- Instructions -
1. For the text on the rffttest program, decide whether each statement below agrees with it: (a) typing rffttest with no number runs one random test of a single order n; (b) the program checks that in-place and out-of-place transforms give the same results; (c) the download link works in any browser. Answer yes or no for each and quote the words of the text that settle it.
2. Turn the paragraph of the rffttest program text that begins "The first test program transforms" into a short bulleted list that keeps its main facts.
3. Proceed with the text on the rffttest program, picking up right after its last line.

- Provided passage -
○ ○ ○ ○
The first test program transforms forwards and backwards for a range of orders or for a single order, verifying that it’s got back to where it started from. It also verifies for each order and each direction that the in-place and out-of-place transforms give the same results.

Run

rffttest [return]

to run a single random test over each of a range of orders; run

rffttest n [return]

to run a single random test of order n; and run

rffttest n ntests [return]

to run ntests random tests of order n.

You should find that the output says simply ‘0 errors from 83x1 ffts’.

 

A download link such as the one which follows works only in Firefox and only if popup windows are permitted. Click on it and follow the instructions.

 

rfft.c rffttest.c 
utils: ranf.c memory.h unreal.h random.h 
---
g++ -O2 -g -o rffttest rffttest.c rfft.c ranf.c 
rffttest

 

#include <math.h>
#include "memory.h"
#include "unreal.h"
○ ○ ○ ○
- Extracted records -
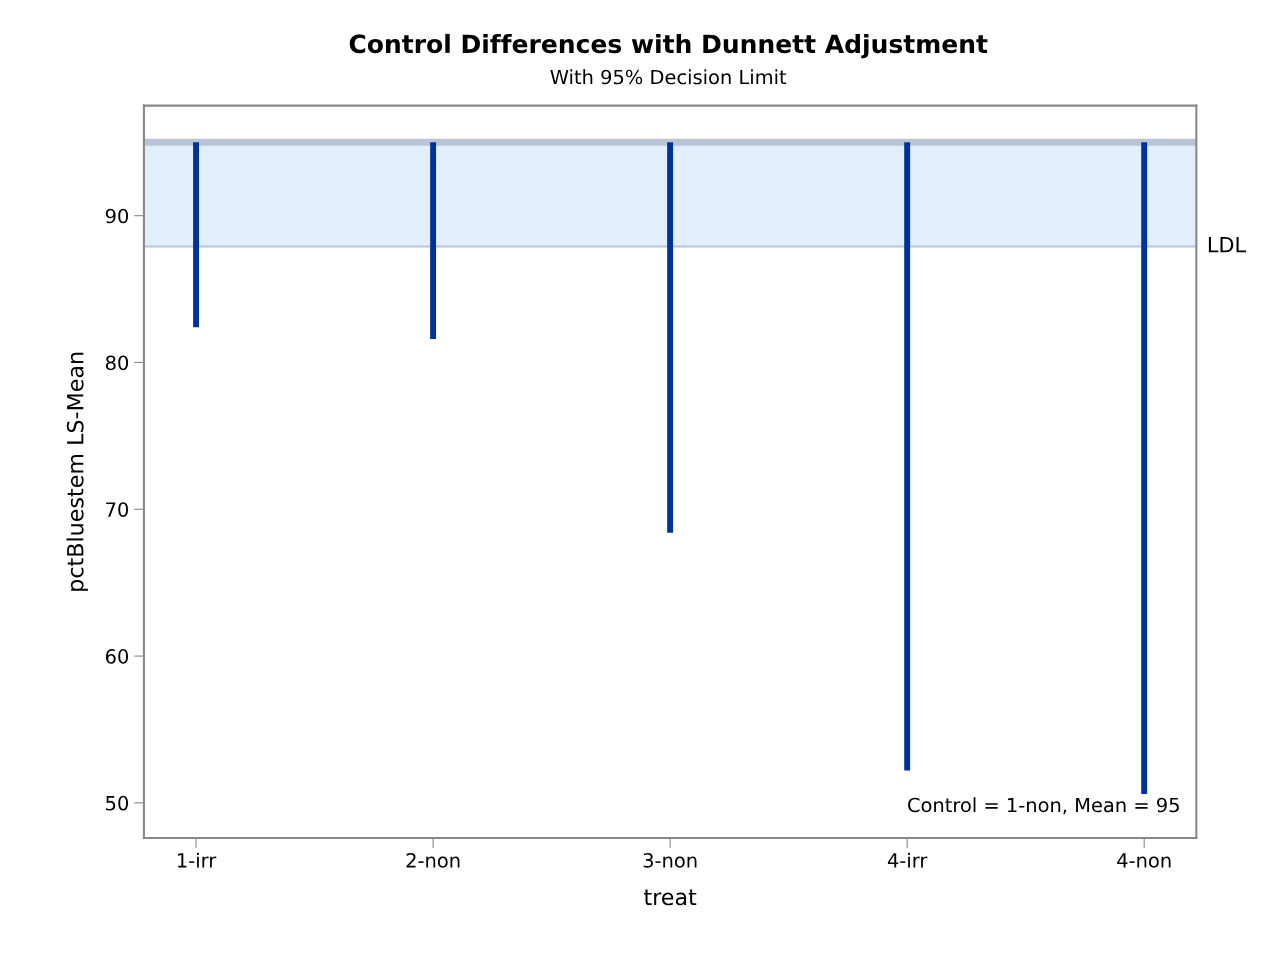 The height and width of the screenshot is (960, 1285). Describe the element at coordinates (668, 46) in the screenshot. I see `chart-title: Control Differences with Dunnett Adjustment` at that location.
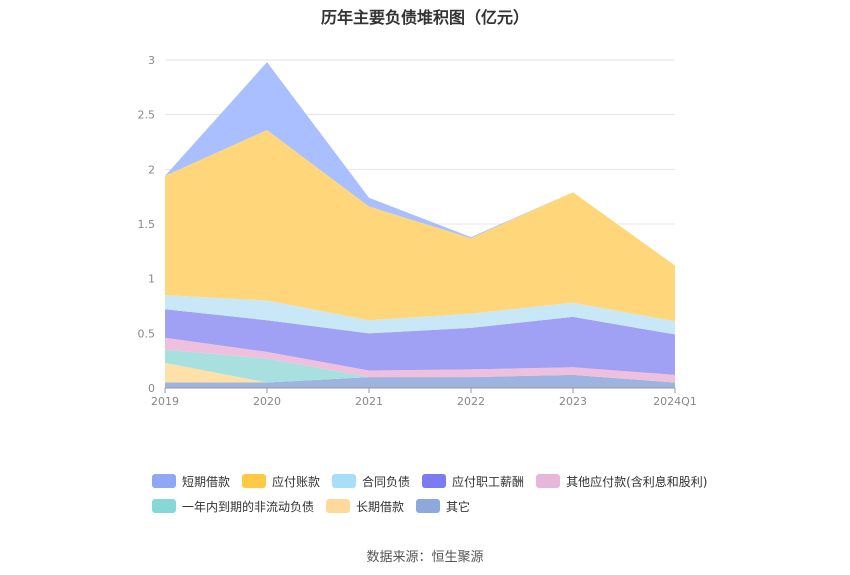 This screenshot has height=575, width=850. Describe the element at coordinates (206, 482) in the screenshot. I see `legend-label: 短期借款` at that location.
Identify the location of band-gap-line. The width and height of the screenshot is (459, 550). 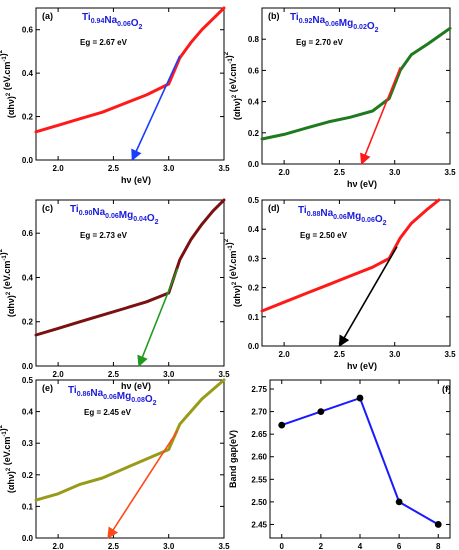
(360, 461).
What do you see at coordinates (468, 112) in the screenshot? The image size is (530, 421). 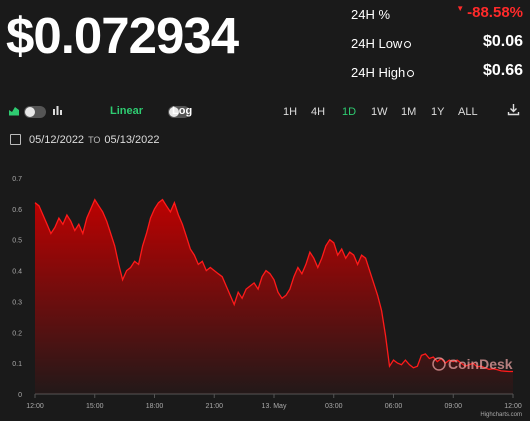 I see `range-all: ALL` at bounding box center [468, 112].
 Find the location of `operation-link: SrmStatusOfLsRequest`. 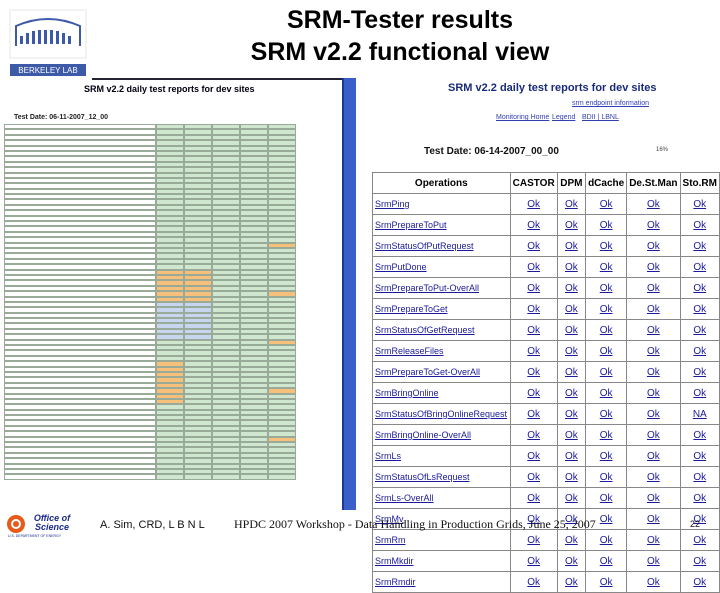

operation-link: SrmStatusOfLsRequest is located at coordinates (442, 477).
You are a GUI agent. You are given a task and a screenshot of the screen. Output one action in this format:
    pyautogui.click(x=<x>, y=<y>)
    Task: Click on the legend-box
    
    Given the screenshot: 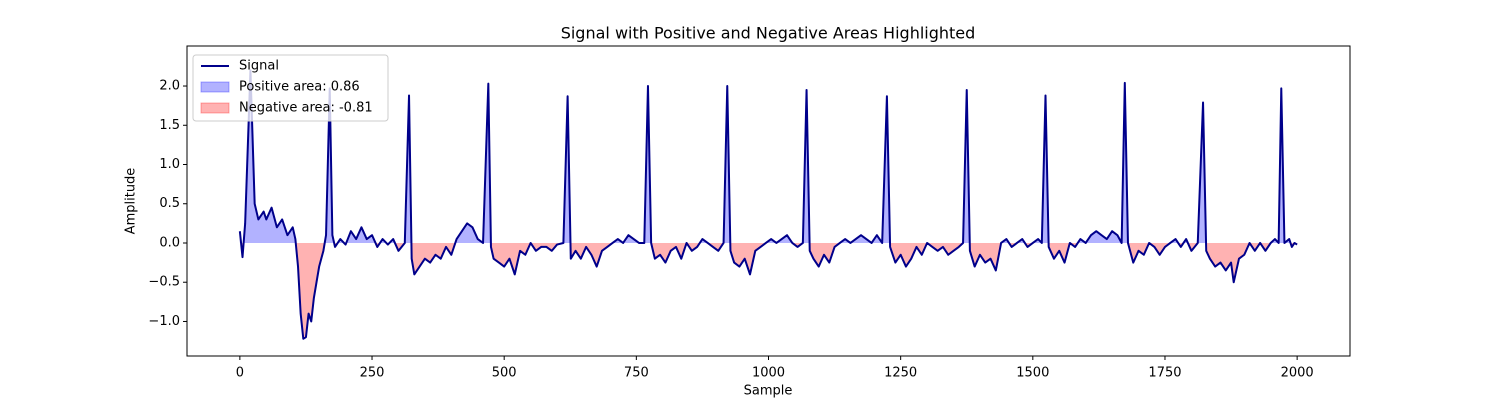 What is the action you would take?
    pyautogui.click(x=290, y=88)
    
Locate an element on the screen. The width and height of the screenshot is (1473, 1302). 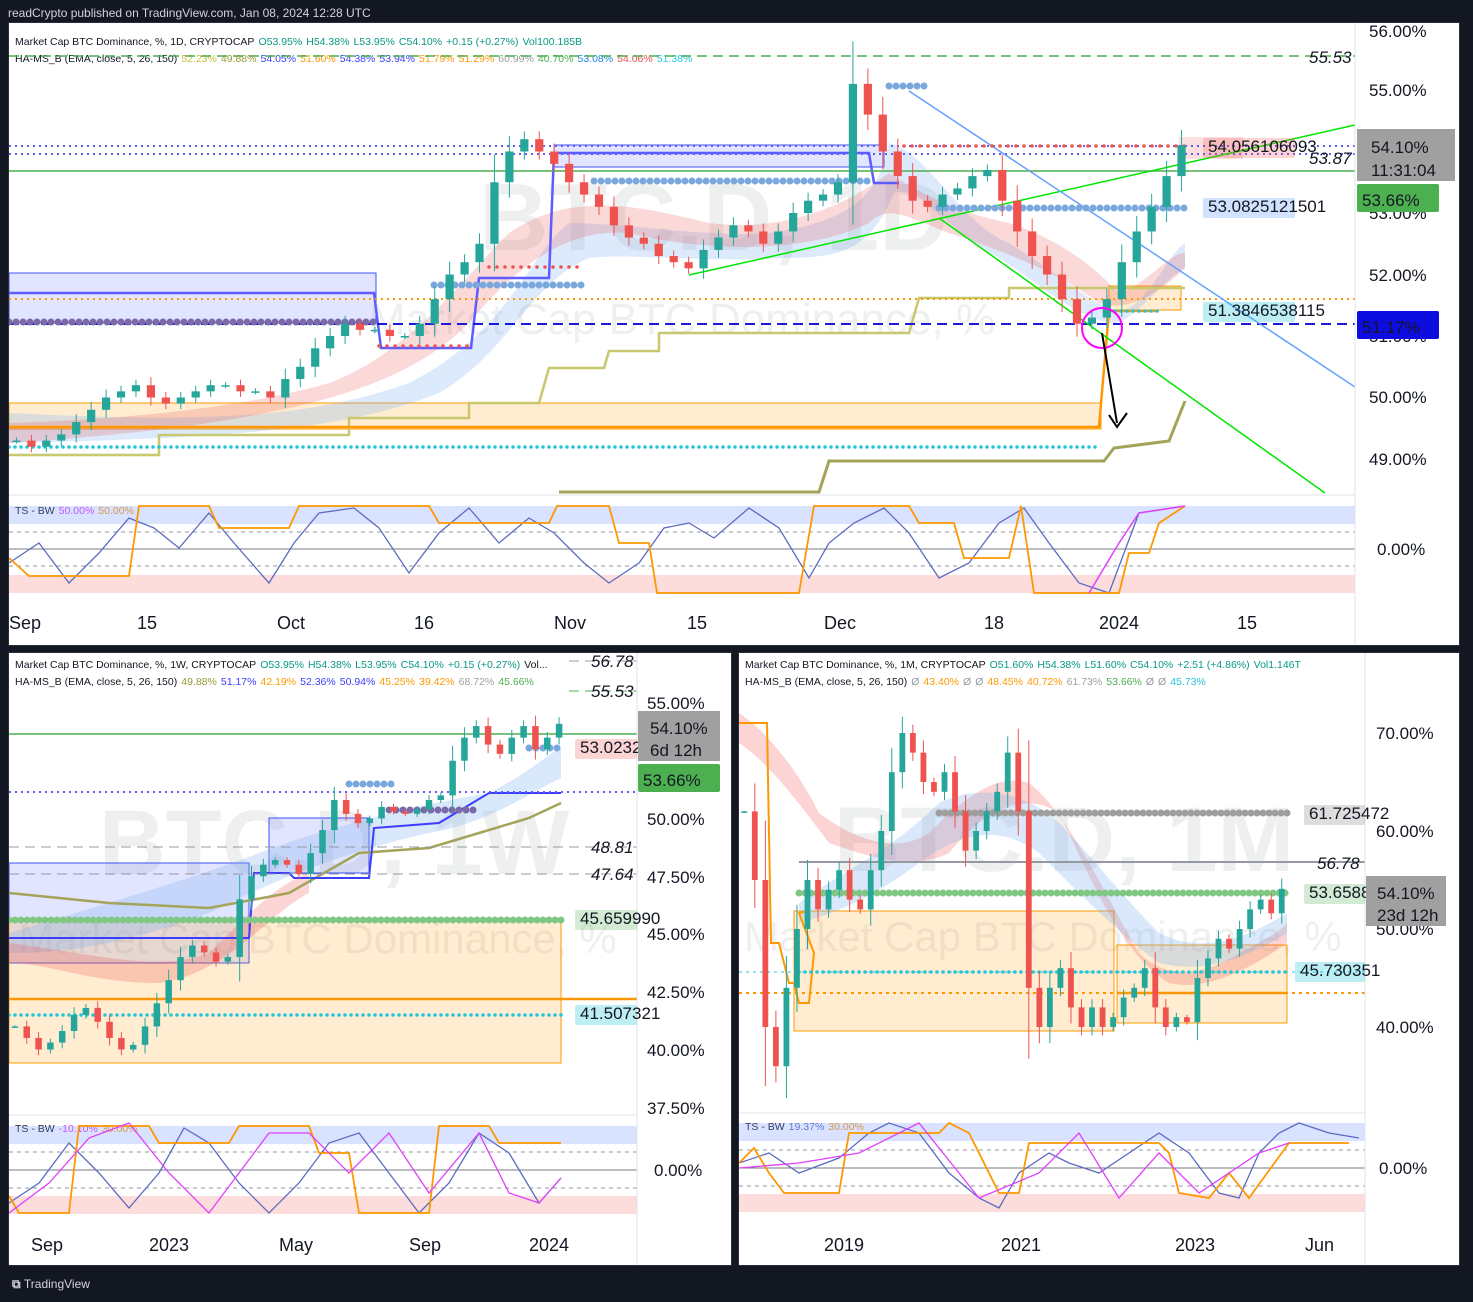
x-tick-label: Oct is located at coordinates (291, 623).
○ ○ ○ ○
- Responses per task -
1.
(a) No: "rffttest [return] to run a single random test over each of a range of orders"
(b) Yes: "It also verifies for each order and each direction that the in-place and out-of-place transforms give the same results."
(c) No: "works only in Firefox and only if popup windows are permitted"

2.
- The first test program transforms forwards and backwards, for a range of orders or for one order.
- It checks that it ends up back where it started.
- For each order and each direction, it checks that in-place and out-of-place transforms give the same results.

3.
#include "random.h"

void rfft(double *xx,double *x,int n),invrfft(double *xx,double *x,int n) ;

#define pi 3.141592653589793

int main(int argc,char **argv)
{ int maxn=10000,n,t,nerr,terr,ntry=1,usen=0,tryno,size=maxn,nn ;
  complex z,u ; 

  if(argc>1) 
  { size = usen = atoi(argv[1]) ; 
    maxn = 2 ; 
    if(argc>2) ntry = atoi(argv[2]) ; 
  }
  double *x=vector(size),*y=vector(size),*xdash=vector(size) ;

  for(nn=terr=0,n=2;n<=maxn;n+=2) 
    if(n<64||(n<1000&&(n%32==0||n%27==0))||(n<10000&&n%729==0)||n%177147==0)
  { nn += 1 ; 
    if(usen>0) n = usen ; 
    for(nerr=tryno=0;tryno<ntry;tryno++) 
    { ranset(tryno+(n<<20)) ;
      for(t=0;t<n;t++) x[t] = gaussv() ; 

      rfft(x,y,n) ; 
      invrfft(y,xdash,n) ; 

      for(t=0;t<n;t++) if(fabs(x[t]-xdash[t])>1e-6)
      { if(t<2) printf("%3d:%3d: (%6.2f,%6.2f)\n",n,t,x[t],xdash[t]) ; 
        nerr += 1 ; 
      }

      rfft(x,x,n) ; 
      for(t=0;t<n;t++) insist(fabs(x[t]-y[t])<1e-6,
          orscream("in place != out of place for order %d (%d)",n,t)) ; 

      invrfft(y,y,n) ;
      for(t=0;t<n;t++) insist(fabs(xdash[t]-y[t])<1e-6,
          orscream("in place != out of place for inverse of order %d",n)) ; 
    }
    if(nerr) printf("order%4d: incorrect\n",n) ; 
    terr += nerr ; 
  }
  printf("%d errors from %dx%d ffts\n",nerr,nn,ntry) ; 
  free(x,y,xdash) ; 
}

The second test program validates the complex FFT for a rather wider range of orders.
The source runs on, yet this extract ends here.